* [THE PROBLEM]:
Return a copy of every line in the records that includes the word "agent".
□ □ □ □
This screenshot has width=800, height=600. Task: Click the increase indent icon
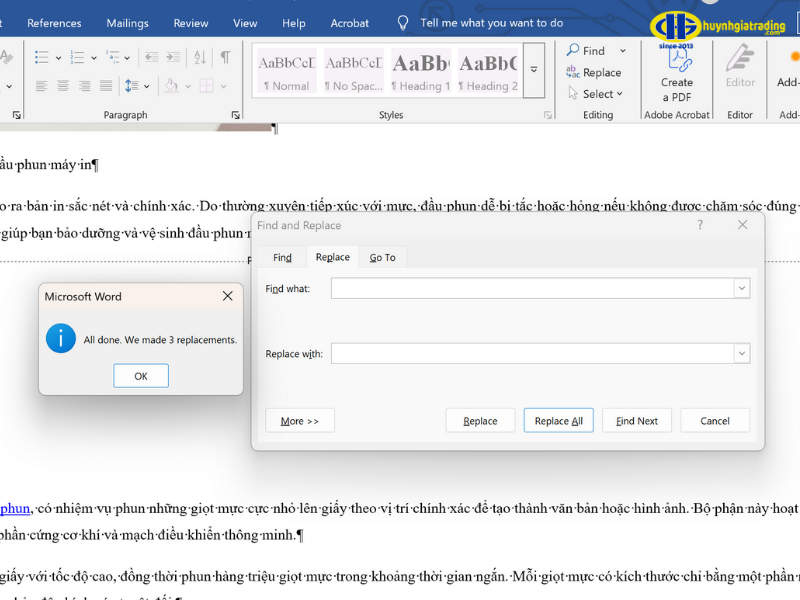(174, 57)
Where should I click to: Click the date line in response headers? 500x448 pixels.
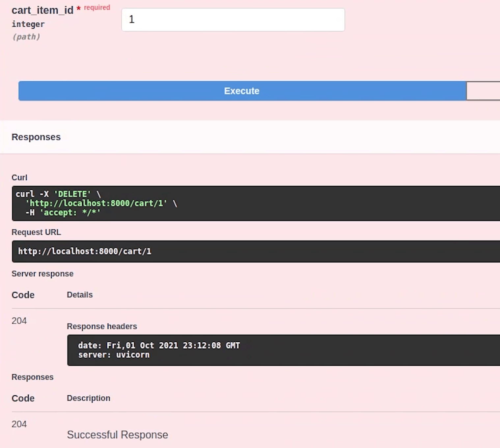click(159, 345)
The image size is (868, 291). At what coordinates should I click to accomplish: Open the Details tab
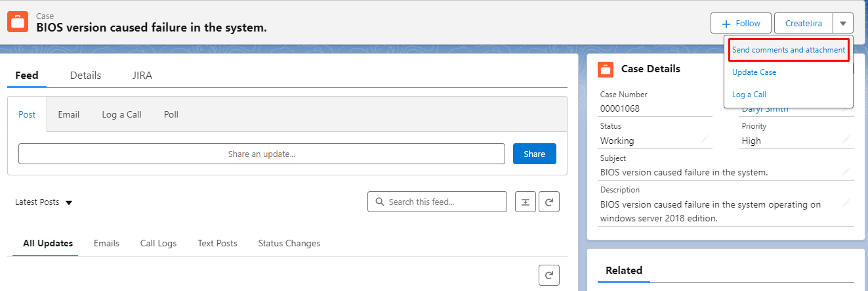(86, 76)
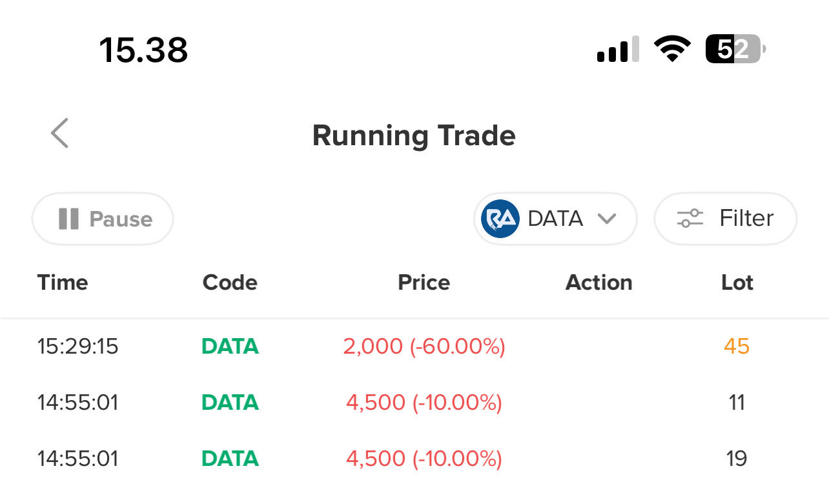The height and width of the screenshot is (504, 829).
Task: Tap the 15.38 status bar clock
Action: 143,50
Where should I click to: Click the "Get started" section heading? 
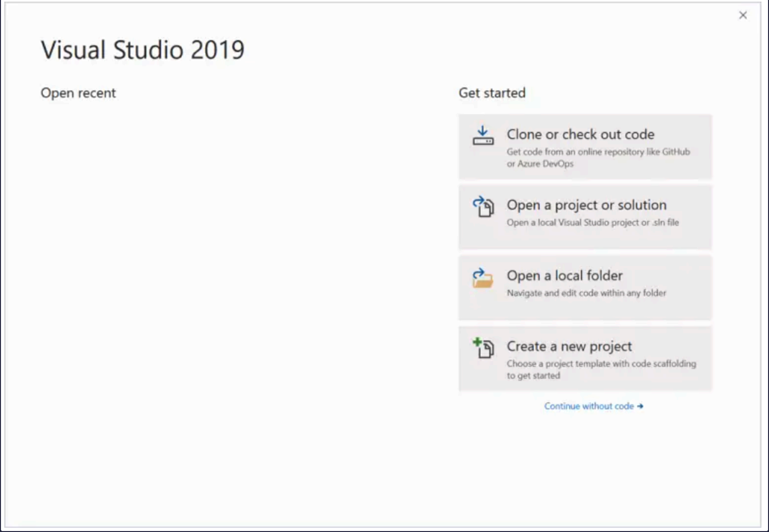(x=491, y=93)
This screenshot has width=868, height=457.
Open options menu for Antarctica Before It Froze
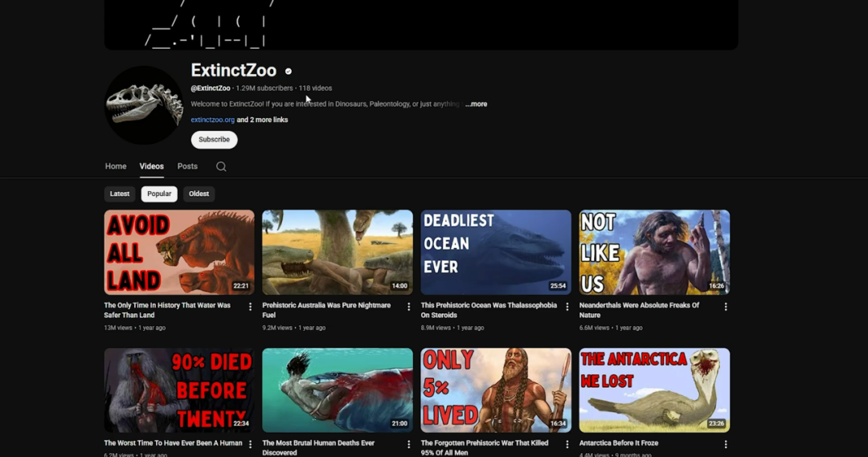point(726,444)
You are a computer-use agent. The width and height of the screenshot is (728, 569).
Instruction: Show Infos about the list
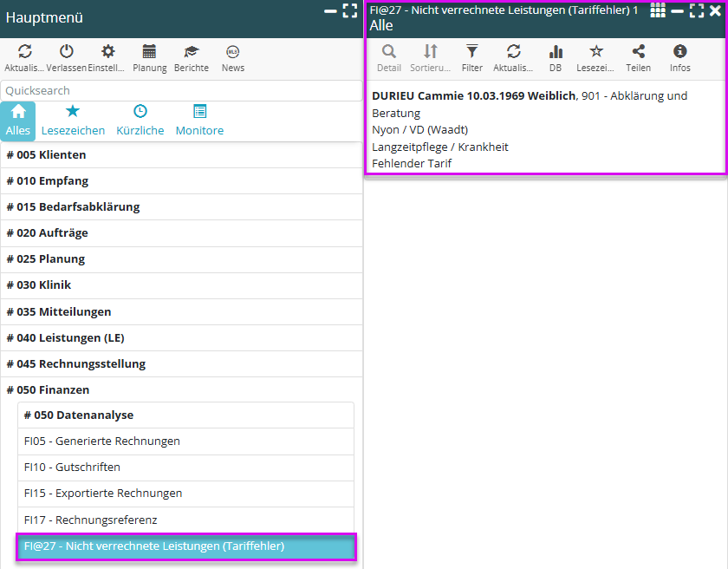[x=680, y=52]
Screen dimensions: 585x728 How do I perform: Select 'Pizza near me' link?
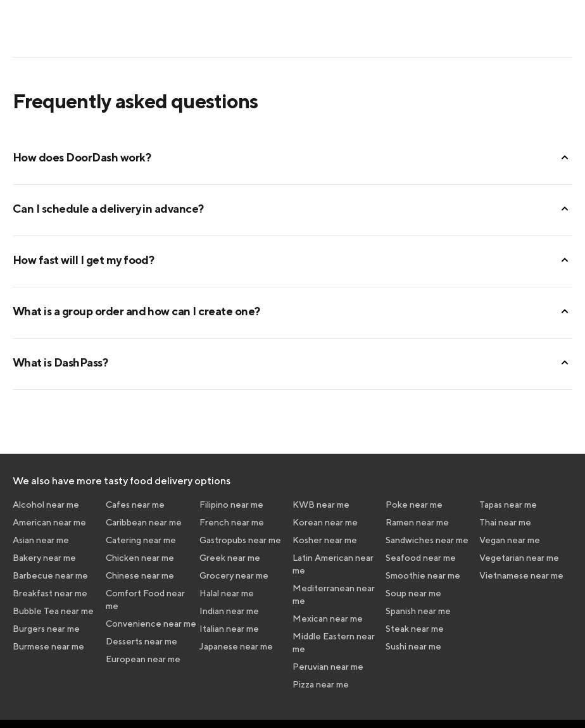[320, 684]
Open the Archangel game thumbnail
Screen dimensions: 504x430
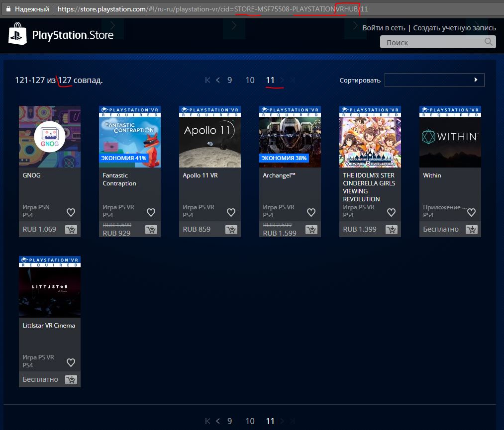click(290, 137)
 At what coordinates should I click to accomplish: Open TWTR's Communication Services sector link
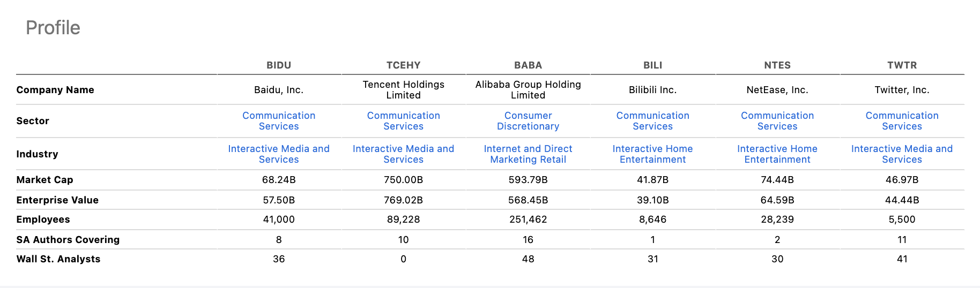tap(902, 121)
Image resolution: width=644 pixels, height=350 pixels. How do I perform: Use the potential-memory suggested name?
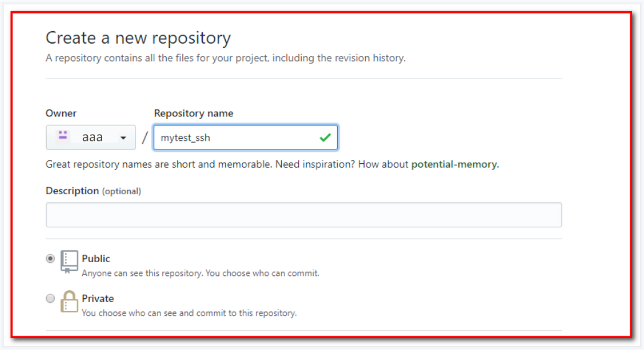point(454,165)
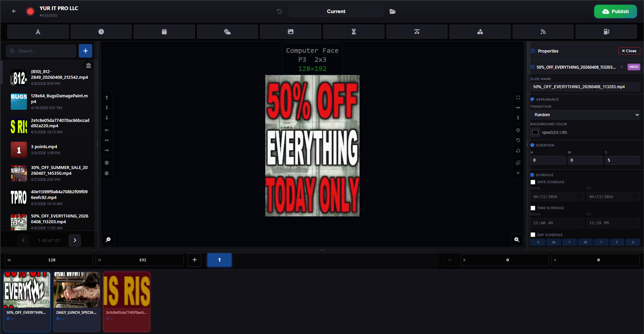Toggle the Day Schedule checkbox
This screenshot has width=644, height=334.
pyautogui.click(x=533, y=235)
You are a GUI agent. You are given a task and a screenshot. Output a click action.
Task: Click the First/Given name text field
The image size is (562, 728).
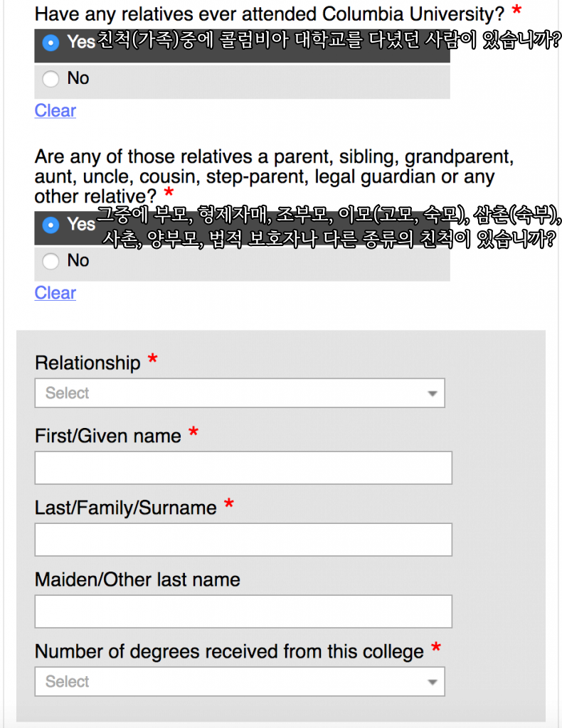[243, 468]
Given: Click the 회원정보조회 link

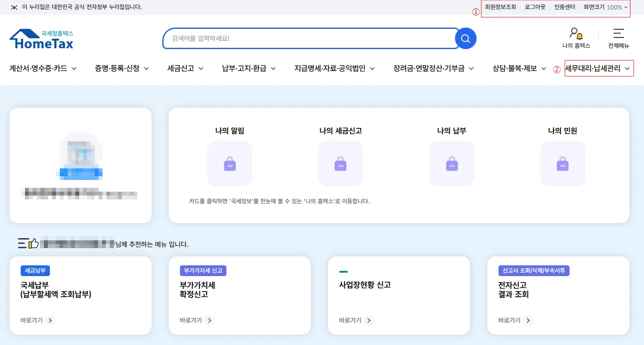Looking at the screenshot, I should [500, 7].
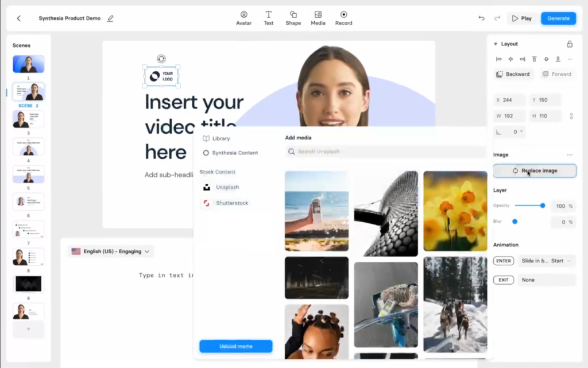Open the Record tool
The width and height of the screenshot is (588, 368).
click(343, 18)
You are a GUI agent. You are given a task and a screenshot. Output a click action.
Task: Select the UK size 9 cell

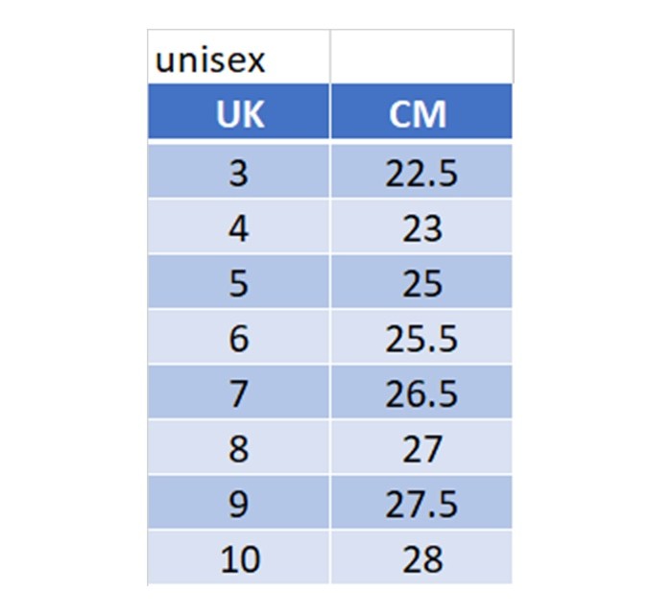coord(238,503)
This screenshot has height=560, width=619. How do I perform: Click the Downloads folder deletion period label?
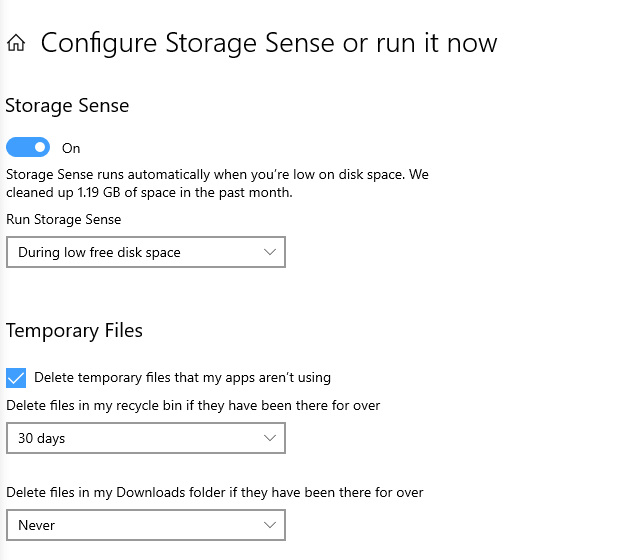(x=214, y=492)
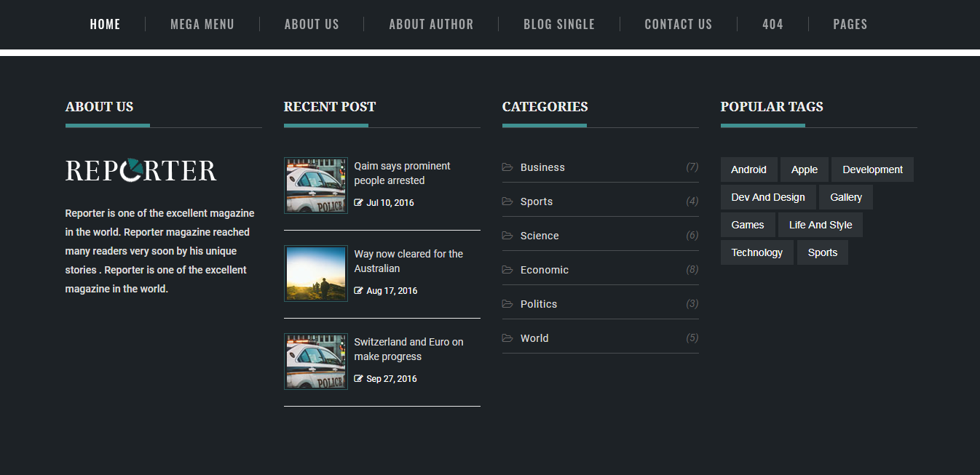Click the folder icon beside Politics
This screenshot has height=475, width=980.
click(x=507, y=304)
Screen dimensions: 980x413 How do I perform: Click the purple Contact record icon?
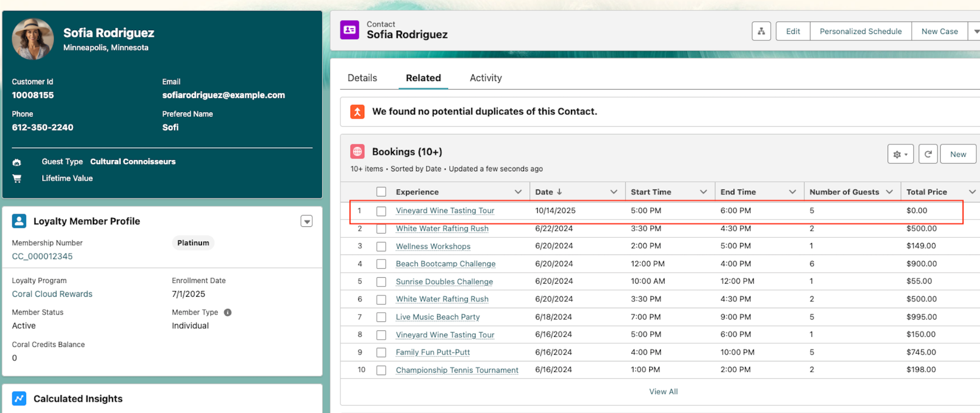(x=350, y=30)
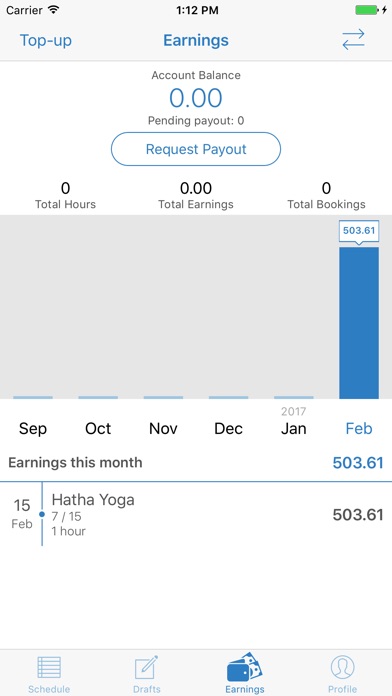Viewport: 392px width, 696px height.
Task: Select the Sep month label
Action: pyautogui.click(x=33, y=428)
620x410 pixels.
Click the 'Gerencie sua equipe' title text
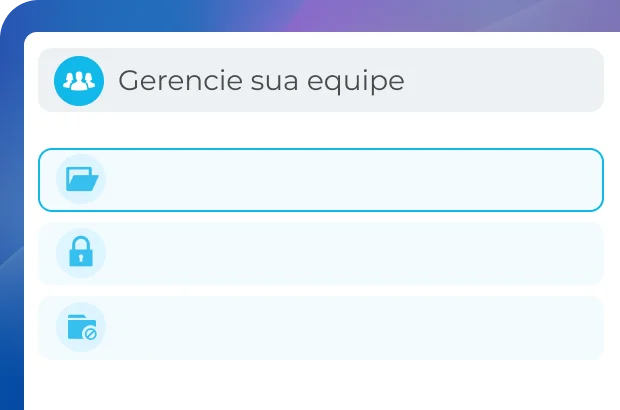point(260,80)
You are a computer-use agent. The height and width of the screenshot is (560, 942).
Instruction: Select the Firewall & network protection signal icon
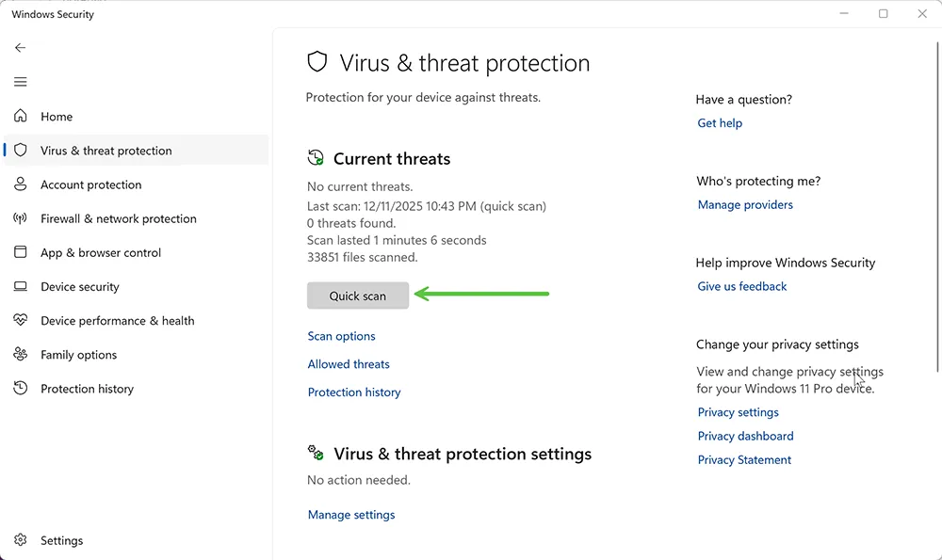(20, 218)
□ □ □ □
* [FINISHED TASK]:
You are a computer-use agent. The width and height of the screenshot is (728, 569).
You are a GUI agent. You are given a task and a screenshot. Output a click action.
You are a GUI agent. You are given a task and a screenshot. Output a click action.
You are a computer-use agent. The height and width of the screenshot is (560, 942).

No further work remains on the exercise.